» **Instruction**
In the data below, take the lines starting with the line with "Task: Open ユーザーCSV管理 in the sidebar" and going on through the line with "Action: click(x=46, y=110)", and swap "sidebar" for "navigation panel". Give only those lines, with nothing else changed.

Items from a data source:
........

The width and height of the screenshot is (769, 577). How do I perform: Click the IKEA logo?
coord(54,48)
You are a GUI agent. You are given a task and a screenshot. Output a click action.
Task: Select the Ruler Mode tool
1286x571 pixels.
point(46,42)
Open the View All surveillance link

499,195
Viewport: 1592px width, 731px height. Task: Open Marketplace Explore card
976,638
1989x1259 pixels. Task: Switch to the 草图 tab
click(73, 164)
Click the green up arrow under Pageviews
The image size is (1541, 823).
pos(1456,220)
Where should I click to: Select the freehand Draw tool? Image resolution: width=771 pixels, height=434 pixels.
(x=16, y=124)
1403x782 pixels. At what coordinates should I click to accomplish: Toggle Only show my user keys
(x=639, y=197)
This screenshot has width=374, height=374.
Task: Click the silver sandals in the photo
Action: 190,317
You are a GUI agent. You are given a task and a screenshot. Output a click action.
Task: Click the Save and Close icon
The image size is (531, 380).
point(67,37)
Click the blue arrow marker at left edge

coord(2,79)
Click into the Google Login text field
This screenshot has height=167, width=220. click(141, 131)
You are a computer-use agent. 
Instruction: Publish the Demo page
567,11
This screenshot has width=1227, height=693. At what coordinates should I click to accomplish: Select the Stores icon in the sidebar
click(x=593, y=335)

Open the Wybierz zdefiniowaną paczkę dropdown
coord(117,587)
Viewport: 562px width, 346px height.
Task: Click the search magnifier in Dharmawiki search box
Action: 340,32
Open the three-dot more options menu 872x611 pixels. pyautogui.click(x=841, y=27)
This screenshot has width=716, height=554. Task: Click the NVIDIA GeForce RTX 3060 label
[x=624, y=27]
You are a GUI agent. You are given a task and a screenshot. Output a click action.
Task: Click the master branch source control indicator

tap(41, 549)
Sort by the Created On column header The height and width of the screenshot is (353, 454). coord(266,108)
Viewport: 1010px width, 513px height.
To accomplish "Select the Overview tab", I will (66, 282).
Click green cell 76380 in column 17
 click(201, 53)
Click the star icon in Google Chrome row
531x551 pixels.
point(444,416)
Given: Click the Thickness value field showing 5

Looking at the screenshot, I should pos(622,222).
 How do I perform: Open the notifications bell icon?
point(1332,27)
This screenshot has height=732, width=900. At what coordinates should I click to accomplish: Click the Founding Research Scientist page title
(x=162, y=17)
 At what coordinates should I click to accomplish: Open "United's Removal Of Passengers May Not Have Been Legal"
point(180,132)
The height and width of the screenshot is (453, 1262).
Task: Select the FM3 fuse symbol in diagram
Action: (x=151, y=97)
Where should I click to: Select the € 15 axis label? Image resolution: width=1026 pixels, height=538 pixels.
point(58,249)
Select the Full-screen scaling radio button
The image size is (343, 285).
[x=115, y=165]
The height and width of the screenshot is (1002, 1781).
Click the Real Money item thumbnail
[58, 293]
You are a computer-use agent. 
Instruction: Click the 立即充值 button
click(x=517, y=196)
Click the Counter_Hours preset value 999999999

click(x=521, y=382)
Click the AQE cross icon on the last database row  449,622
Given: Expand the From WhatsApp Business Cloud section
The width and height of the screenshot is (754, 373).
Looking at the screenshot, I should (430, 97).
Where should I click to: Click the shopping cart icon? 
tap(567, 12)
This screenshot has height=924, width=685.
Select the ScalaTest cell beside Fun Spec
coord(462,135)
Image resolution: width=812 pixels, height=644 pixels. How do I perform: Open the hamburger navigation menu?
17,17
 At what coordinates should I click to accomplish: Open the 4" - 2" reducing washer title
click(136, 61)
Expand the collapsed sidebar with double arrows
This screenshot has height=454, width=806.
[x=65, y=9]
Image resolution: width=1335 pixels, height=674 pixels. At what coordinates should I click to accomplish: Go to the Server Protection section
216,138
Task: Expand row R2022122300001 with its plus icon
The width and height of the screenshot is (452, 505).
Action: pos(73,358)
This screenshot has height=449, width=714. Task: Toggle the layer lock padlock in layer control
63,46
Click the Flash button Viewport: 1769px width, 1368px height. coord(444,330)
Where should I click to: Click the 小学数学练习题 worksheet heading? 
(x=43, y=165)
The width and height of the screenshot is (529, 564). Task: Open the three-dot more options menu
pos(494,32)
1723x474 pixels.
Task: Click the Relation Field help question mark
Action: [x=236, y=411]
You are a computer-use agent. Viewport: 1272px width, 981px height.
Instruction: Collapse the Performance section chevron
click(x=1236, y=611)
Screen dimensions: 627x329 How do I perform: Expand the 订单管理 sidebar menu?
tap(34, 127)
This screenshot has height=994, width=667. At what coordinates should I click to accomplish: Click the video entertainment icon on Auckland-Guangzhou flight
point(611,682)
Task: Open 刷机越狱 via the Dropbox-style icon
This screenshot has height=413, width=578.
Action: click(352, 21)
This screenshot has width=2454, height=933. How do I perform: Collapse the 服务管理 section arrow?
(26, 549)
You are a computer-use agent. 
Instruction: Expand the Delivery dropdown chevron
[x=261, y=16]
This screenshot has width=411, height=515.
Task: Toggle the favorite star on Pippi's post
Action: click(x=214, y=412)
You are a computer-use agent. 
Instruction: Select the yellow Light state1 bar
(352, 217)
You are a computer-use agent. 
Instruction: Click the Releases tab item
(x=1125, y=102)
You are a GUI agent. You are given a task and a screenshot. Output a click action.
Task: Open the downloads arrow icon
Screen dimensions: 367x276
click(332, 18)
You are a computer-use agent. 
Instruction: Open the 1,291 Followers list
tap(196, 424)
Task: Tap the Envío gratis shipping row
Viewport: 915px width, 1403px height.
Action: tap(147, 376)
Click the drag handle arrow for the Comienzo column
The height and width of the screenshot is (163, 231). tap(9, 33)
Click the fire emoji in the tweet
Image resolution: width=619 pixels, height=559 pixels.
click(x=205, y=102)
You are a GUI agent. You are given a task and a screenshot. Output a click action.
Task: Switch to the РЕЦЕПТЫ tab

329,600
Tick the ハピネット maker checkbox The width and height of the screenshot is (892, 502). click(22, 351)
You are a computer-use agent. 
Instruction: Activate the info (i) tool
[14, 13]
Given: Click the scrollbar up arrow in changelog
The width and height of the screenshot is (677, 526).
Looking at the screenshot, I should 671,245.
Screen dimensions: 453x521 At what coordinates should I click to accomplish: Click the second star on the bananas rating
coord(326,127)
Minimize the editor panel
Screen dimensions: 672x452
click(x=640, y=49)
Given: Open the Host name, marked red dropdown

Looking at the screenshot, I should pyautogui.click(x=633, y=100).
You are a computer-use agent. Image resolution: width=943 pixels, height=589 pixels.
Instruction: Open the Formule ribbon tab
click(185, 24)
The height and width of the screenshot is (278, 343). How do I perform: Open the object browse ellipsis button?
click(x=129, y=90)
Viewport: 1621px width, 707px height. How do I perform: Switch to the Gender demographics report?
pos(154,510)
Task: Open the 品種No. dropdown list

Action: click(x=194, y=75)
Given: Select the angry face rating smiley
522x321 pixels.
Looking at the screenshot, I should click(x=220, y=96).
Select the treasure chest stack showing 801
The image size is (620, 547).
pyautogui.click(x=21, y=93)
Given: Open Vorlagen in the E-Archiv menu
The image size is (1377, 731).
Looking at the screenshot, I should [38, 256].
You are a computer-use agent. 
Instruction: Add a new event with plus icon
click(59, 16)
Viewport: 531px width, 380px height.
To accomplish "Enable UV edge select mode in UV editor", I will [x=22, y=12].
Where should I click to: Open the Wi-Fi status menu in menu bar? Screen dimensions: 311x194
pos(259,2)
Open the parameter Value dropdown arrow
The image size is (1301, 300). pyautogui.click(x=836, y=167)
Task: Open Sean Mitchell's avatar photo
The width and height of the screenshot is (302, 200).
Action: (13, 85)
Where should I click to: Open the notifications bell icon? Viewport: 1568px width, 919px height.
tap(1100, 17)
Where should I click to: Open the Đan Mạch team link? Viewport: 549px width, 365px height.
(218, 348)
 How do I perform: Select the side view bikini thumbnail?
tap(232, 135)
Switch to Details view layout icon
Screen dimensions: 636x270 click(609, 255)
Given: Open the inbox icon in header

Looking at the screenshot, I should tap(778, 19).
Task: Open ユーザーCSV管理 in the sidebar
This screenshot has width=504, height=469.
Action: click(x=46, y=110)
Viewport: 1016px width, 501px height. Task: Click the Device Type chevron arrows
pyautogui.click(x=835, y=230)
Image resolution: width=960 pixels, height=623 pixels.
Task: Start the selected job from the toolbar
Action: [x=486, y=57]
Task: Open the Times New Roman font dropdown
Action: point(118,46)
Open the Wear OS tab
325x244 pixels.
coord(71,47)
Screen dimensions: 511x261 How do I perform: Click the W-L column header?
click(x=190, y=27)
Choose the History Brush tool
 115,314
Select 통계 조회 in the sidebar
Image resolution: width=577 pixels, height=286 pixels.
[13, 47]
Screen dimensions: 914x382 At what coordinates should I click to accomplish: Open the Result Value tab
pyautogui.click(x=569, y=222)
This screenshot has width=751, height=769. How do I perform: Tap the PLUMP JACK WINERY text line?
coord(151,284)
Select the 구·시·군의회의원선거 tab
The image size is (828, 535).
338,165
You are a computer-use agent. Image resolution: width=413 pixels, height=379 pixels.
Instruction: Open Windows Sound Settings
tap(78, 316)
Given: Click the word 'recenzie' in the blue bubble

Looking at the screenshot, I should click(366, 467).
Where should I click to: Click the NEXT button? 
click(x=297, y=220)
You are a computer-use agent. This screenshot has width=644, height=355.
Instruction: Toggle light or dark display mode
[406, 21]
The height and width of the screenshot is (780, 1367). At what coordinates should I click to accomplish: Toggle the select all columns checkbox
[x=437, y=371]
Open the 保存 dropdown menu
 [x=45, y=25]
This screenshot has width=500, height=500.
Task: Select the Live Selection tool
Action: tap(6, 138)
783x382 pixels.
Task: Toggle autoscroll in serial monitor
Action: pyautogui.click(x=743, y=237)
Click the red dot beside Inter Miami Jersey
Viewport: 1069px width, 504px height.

........

» **The output**
Task: Open ユーザーCSV管理 in the navigation panel
This screenshot has width=504, height=469.
Action: click(x=46, y=110)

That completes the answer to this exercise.